In terms of Soul Surfer, this result demonstrates once again the power of marketing a faith-based film to a Christian audience. Appealing directly to church youth groups, rather than trying to appeal to everyone (I'll freely admit that I had not even heard of this film until it was listed in the Weekend Forecast) seems to have paid off in a big way.

David Mumpower: Unlike the rest of you, I’d seen ads for this including a couple in front of some recent DVD rentals. My primary thought was that the attempts to hide the disability rather than play it up were counter-intuitive. They seemed to realize this late in the game as the ads went from doing everything they could to avoid showing her missing her arm to highlighting it in the final week. Was that a key aspect of its triumphant weekend? Probably not. I simply found the whole thing odd.

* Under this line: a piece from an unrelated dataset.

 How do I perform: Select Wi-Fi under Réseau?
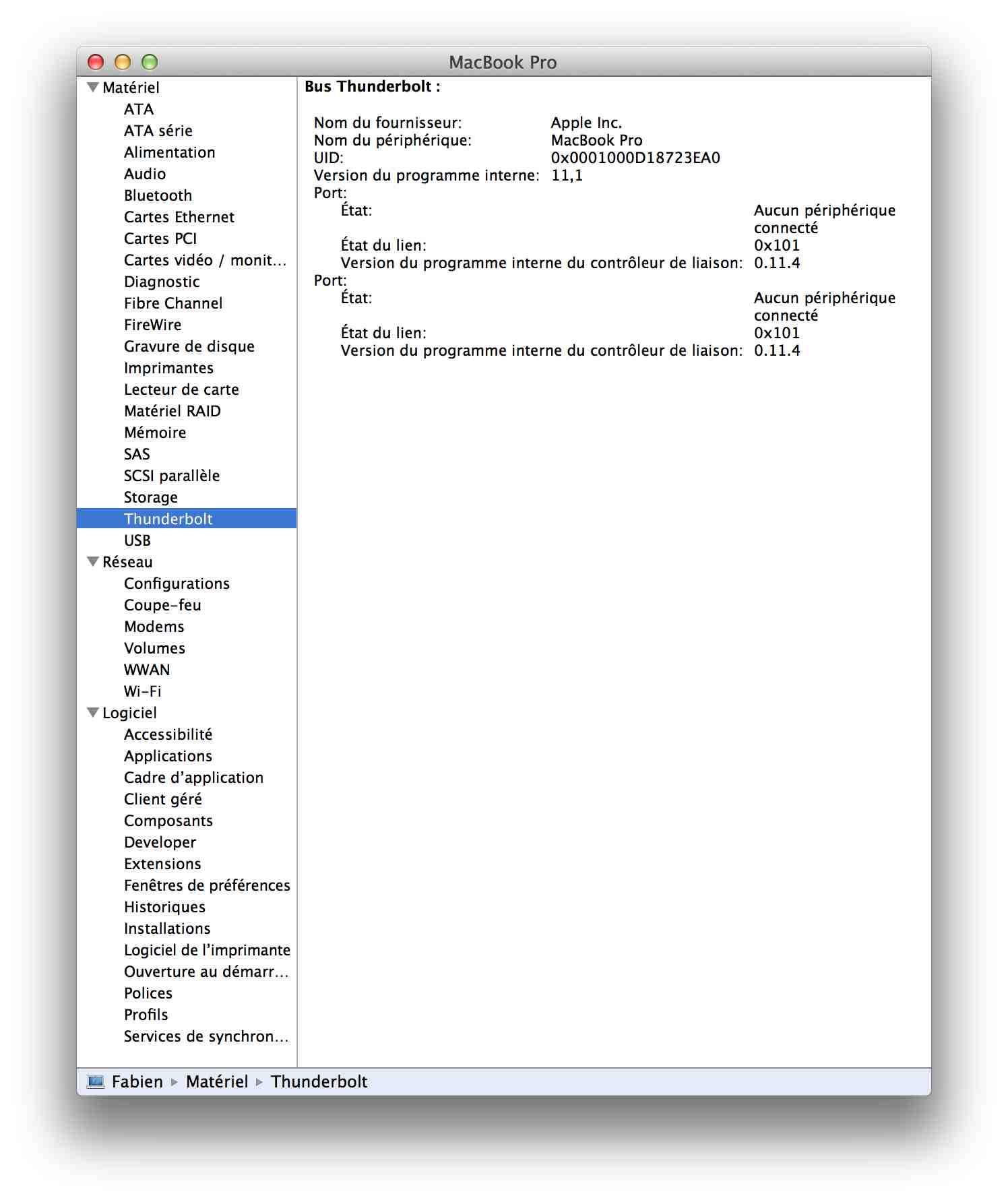(142, 691)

I am not stunned by the result, which I attribute less to the church going crowd (remember that 2008’s Fire Proof opened much lower at $6.8 million) and more to the paucity of surf films. Blue Crush opened to $14.2 million in 2002, as an example. I would be lying if I said I expected Soul Surfer to do this well, but there is that historical precedence. To a larger point, AnnaSophia Robb is building up quite the film resume for a 17-year-old. She can count Charlie and the Chocolate Factory, Bridge to Terabithia, Because of Winn-Dixie, Jumper and Race to Witch Mountain on her film biography. All of these are relative hits. She is someone who could be a factor over the next few years.

The royal wedding will probably be funnier

Kim Hollis: Your Highness, the medieval comedy featuring James Franco, Natalie Portman and Danny McBride, earned $9.4 million. Why did this Universal release fail?

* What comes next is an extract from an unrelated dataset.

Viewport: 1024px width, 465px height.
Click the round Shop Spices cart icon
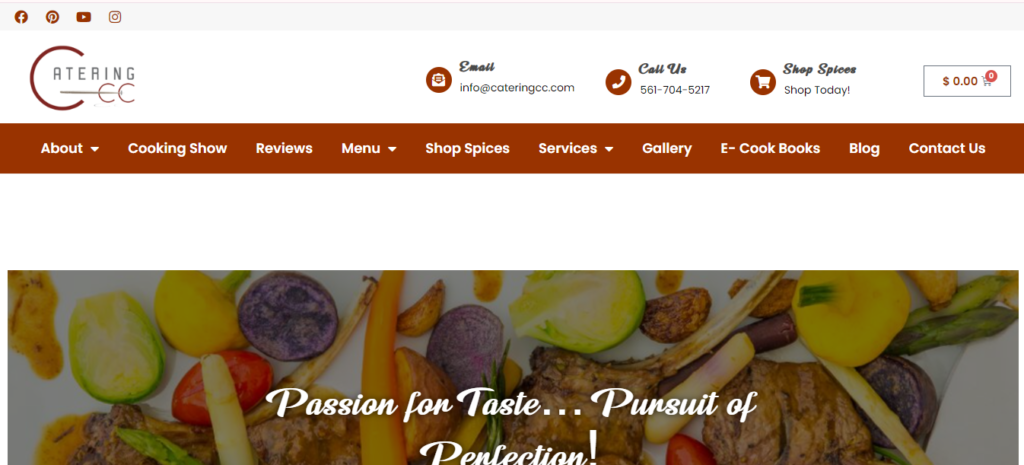coord(763,82)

Brett Beach: For all the focus on Portman's hot streak, Franco's high visibility, and marketing this as being from the director of Pineapple Express, this is a combo of two genres that, with a few exceptions, never open that big and never wind up with high grosses - films set in medieval times and pot comedies. Throw those two styles together and you get a result such as this, probably this year's Year One.

I do wonder two things: Did featuring Danny McBride overtly in the ads (I understand he is the lead) turn potential viewers off? I like him in small, small doses, but not in every scene. Second: Is David Gordon Green ever going to go back to All the Real Girls and Undertow-type films or is this his future?

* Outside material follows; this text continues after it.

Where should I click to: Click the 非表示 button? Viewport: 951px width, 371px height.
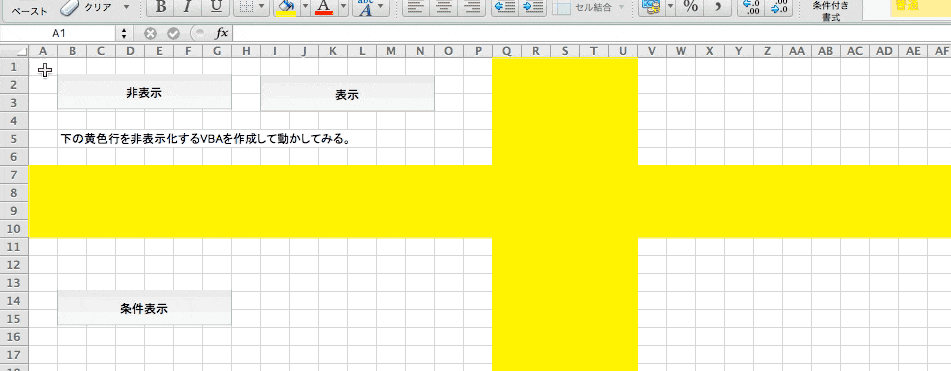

Josh Spiegel: Based on the interviews I've read, Brett, the only way Green's heading back to those kind of movies is if he has to. This result is clearly a failure, but I don't know what people expected at Universal. It's telling that the reviews here were almost universally awful, even from the demographic you might think would like a movie like this. I like Franco, Portman, and McBride fine, but I grew more and more skeptical of this movie being worth my money. Suffice to say, I'll wait until Netflix for this one.

Edwin Davies: Comparing this result to that of Pineapple Express, which opened to $23 million and finished with $87 million back in 2008, I wonder if the film would have done better if Seth Rogen had been cast in the Danny McBride role. Many of the same components from that film were in place for this one, but I get the feeling that in that instance having someone like Seth Rogen, who is a pretty cuddly presence in most films he's in, at its center made that film more appealing than one starring Danny McBride, whose persona is much more abrasive. (I love his work on Eastbound and Down, but his strength seems to lie in playing characters who are pretty much irredeemable.) Perhaps, like Arthur, it is a film which has failed by putting someone who fits more comfortably into supporting roles center stage.

David Mumpower: Shaving with Occam’s Razor here, the film failed because it looked heinous. Brett mentioned Year One and that is exactly the title I have been using as a comparison. It was the last unforgivably awful looking comedy that had big enough names in the cast to maybe earn a better fate than it deserved. And that film’s $43.3 million feels like a pipe dream. We’re probably talking about a $25 million finish for a movie that stars the Black Swan. If we break this down to its basic essence, a proven comedy box office and the reigning Best Actress were just deemed the inferior comedy to a pointless, needless Arthur remake.